» **TASK TO COMPLETE**: Could you give every record again, exactly as it reads?

Content starts

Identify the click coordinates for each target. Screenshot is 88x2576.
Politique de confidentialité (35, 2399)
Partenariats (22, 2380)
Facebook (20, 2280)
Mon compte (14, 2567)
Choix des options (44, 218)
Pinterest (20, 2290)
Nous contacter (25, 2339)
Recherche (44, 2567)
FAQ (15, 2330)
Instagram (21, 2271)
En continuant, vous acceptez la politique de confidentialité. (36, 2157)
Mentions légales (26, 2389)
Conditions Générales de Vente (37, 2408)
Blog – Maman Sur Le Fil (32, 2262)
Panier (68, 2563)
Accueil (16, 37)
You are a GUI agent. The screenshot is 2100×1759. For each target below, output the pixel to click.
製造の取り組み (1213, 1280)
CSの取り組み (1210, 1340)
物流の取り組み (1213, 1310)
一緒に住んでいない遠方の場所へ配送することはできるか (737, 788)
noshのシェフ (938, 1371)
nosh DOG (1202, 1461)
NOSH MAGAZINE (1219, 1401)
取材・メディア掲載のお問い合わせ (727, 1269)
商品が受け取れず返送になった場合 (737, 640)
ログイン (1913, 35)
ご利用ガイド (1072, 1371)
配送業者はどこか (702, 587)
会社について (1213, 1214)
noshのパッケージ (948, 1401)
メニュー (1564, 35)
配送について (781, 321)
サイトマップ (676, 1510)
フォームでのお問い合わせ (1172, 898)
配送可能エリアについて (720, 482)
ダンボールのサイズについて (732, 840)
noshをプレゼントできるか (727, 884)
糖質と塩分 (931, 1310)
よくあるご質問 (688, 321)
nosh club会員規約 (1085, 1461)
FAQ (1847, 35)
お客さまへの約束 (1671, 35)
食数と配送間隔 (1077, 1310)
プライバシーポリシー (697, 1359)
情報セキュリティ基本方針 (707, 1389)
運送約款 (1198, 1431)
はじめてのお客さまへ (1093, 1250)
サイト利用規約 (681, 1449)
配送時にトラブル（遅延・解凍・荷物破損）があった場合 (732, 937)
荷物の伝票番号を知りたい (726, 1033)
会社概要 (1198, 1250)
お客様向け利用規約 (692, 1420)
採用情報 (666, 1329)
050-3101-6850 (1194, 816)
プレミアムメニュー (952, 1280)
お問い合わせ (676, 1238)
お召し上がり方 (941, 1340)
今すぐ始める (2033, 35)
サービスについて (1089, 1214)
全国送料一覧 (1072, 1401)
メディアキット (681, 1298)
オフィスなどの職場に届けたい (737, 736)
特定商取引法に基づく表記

Content ends

» **SOLVED PROBLEM**:
Identify the click coordinates for each target. Screenshot is 88x2576.
Politique de confidentialité (35, 2399)
Partenariats (22, 2380)
Facebook (20, 2280)
Mon compte (14, 2567)
Choix des options (44, 218)
Pinterest (20, 2290)
Nous contacter (25, 2339)
Recherche (44, 2567)
FAQ (15, 2330)
Instagram (21, 2271)
En continuant, vous acceptez la politique de confidentialité. (36, 2157)
Mentions légales (26, 2389)
Conditions Générales de Vente (37, 2408)
Blog – Maman Sur Le Fil (32, 2262)
Panier (68, 2563)
Accueil (16, 37)
You are a GUI agent. The screenshot is 2100×1759. For each target below, output the pixel to click.
製造の取り組み (1213, 1280)
CSの取り組み (1210, 1340)
物流の取り組み (1213, 1310)
一緒に住んでいない遠方の場所へ配送することはできるか (737, 788)
noshのシェフ (938, 1371)
nosh DOG (1202, 1461)
NOSH MAGAZINE (1219, 1401)
取材・メディア掲載のお問い合わせ (727, 1269)
商品が受け取れず返送になった場合 (737, 640)
ログイン (1913, 35)
ご利用ガイド (1072, 1371)
配送業者はどこか (702, 587)
会社について (1213, 1214)
noshのパッケージ (948, 1401)
メニュー (1564, 35)
配送について (781, 321)
サイトマップ (676, 1510)
フォームでのお問い合わせ (1172, 898)
配送可能エリアについて (720, 482)
ダンボールのサイズについて (732, 840)
noshをプレゼントできるか (727, 884)
糖質と塩分 (931, 1310)
よくあるご質問 (688, 321)
nosh club会員規約 (1085, 1461)
FAQ (1847, 35)
お客さまへの約束 (1671, 35)
食数と配送間隔 (1077, 1310)
プライバシーポリシー (697, 1359)
情報セキュリティ基本方針 (707, 1389)
運送約款 (1198, 1431)
はじめてのお客さまへ (1093, 1250)
サイト利用規約 (681, 1449)
配送時にトラブル（遅延・解凍・荷物破損）があった場合 (732, 937)
荷物の伝票番号を知りたい (726, 1033)
会社概要 (1198, 1250)
お客様向け利用規約 (692, 1420)
採用情報 (666, 1329)
050-3101-6850 (1194, 816)
プレミアムメニュー (952, 1280)
お問い合わせ (676, 1238)
お召し上がり方 (941, 1340)
今すぐ始める (2033, 35)
サービスについて (1089, 1214)
全国送料一覧 (1072, 1401)
メディアキット (681, 1298)
オフィスなどの職場に届けたい (737, 736)
特定商取引法に基づく表記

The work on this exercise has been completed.